◆ Data excerpts
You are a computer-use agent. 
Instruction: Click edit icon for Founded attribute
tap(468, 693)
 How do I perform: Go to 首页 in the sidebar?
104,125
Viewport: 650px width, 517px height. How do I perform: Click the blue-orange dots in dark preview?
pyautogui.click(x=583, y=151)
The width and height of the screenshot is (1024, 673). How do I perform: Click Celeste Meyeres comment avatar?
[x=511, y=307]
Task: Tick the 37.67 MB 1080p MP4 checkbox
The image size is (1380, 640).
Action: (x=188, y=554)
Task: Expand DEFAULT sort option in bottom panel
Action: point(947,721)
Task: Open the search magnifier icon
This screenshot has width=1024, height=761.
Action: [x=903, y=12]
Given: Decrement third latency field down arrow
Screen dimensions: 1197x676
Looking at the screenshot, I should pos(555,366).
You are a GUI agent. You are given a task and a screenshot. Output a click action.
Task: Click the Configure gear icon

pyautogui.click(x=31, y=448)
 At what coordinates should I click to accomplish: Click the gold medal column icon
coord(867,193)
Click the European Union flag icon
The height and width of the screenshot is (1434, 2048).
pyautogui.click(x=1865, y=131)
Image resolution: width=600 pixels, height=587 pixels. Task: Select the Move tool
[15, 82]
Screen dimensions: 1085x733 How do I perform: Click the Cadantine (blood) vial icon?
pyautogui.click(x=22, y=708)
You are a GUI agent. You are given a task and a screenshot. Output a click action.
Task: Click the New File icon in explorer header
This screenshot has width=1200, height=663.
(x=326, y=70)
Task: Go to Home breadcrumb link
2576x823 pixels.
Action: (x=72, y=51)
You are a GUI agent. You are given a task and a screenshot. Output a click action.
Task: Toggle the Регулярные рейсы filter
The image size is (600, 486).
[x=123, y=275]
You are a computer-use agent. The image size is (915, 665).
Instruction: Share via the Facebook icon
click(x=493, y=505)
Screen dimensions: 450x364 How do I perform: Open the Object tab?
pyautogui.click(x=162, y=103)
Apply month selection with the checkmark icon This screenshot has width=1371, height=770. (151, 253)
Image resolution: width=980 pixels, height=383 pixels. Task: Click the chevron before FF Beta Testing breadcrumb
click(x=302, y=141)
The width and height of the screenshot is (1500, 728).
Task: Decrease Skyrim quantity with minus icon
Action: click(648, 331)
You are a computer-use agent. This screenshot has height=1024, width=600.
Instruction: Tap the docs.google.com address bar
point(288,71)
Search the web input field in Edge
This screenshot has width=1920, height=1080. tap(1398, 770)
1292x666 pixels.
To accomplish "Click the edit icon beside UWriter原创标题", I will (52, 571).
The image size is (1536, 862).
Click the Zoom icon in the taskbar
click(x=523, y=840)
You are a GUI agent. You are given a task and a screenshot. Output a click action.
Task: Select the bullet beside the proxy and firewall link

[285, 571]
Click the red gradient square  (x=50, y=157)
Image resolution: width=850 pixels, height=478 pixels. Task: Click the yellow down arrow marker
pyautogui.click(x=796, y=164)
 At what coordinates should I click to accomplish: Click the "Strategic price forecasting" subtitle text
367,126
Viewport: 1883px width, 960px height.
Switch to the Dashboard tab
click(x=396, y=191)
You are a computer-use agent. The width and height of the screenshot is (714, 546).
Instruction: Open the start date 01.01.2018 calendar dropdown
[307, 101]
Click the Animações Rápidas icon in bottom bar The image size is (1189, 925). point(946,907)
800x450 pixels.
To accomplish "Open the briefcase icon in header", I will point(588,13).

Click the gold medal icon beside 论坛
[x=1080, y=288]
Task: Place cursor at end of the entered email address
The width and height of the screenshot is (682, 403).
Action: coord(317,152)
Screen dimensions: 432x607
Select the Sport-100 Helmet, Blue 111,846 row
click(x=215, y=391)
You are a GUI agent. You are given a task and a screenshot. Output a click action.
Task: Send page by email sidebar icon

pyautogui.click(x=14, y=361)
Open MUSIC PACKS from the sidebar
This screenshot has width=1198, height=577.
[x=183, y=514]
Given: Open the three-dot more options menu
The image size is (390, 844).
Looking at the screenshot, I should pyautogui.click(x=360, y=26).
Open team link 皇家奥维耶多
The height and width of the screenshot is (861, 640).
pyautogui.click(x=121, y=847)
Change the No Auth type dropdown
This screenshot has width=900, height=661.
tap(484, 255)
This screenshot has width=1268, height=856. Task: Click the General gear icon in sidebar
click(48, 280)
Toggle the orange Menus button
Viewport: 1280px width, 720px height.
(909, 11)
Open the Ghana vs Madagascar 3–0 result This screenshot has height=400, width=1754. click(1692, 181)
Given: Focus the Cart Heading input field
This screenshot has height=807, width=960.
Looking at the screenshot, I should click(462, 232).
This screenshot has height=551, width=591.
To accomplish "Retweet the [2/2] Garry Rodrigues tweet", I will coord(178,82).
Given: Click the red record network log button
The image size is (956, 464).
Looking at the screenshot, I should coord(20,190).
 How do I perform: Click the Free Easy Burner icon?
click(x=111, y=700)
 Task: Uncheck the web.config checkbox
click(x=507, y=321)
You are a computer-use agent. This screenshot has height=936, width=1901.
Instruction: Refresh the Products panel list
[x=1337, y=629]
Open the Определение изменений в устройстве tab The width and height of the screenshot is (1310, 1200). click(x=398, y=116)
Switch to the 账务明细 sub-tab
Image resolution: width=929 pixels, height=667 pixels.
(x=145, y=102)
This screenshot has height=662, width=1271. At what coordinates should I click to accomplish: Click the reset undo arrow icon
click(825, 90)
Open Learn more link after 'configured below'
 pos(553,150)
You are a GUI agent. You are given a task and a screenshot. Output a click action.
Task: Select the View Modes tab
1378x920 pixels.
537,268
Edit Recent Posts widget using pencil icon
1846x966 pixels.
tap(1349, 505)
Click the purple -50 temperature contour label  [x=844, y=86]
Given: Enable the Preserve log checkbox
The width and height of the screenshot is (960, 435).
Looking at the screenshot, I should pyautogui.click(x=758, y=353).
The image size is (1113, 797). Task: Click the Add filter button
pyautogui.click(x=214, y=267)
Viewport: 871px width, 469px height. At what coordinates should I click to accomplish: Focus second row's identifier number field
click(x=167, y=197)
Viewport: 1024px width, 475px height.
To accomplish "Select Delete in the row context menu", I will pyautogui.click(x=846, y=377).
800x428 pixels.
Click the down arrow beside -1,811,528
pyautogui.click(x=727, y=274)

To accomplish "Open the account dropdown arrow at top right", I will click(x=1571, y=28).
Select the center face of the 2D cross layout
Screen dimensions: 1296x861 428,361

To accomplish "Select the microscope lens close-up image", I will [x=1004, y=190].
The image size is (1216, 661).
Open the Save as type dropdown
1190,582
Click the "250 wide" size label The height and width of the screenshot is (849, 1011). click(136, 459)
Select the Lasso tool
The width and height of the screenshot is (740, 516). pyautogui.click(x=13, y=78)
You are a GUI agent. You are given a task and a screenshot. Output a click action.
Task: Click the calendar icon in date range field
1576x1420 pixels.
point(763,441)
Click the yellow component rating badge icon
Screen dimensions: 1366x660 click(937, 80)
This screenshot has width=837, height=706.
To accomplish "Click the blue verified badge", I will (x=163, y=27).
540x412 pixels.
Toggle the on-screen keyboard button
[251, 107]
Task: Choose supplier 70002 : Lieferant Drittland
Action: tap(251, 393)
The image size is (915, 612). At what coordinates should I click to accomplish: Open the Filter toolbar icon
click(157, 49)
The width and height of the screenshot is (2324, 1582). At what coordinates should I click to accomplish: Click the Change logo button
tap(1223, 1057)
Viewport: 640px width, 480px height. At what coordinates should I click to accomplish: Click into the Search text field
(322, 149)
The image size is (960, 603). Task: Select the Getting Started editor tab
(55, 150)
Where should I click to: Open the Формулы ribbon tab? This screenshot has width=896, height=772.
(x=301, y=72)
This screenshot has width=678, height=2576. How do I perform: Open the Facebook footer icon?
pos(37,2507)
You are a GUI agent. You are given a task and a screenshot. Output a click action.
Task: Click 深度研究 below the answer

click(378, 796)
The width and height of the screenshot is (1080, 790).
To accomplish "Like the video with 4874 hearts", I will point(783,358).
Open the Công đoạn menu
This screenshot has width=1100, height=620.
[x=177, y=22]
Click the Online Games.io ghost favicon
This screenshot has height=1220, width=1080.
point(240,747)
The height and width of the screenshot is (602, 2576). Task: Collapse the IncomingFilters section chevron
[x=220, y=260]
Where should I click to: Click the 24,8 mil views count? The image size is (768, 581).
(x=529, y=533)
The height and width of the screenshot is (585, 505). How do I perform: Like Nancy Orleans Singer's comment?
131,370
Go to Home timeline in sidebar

◆ WORK REQUIRED
Search the entries for the word "computer". Copy each line where it appears.

◆ OUTPUT BELOW
You are a computer-use agent. 
You are a computer-use agent. The image size is (915, 665).
You are a computer-use agent. This screenshot has height=1024, width=600.
You are a computer-use agent. The width and height of the screenshot is (714, 546).
You are a computer-use agent. This screenshot has height=936, width=1901.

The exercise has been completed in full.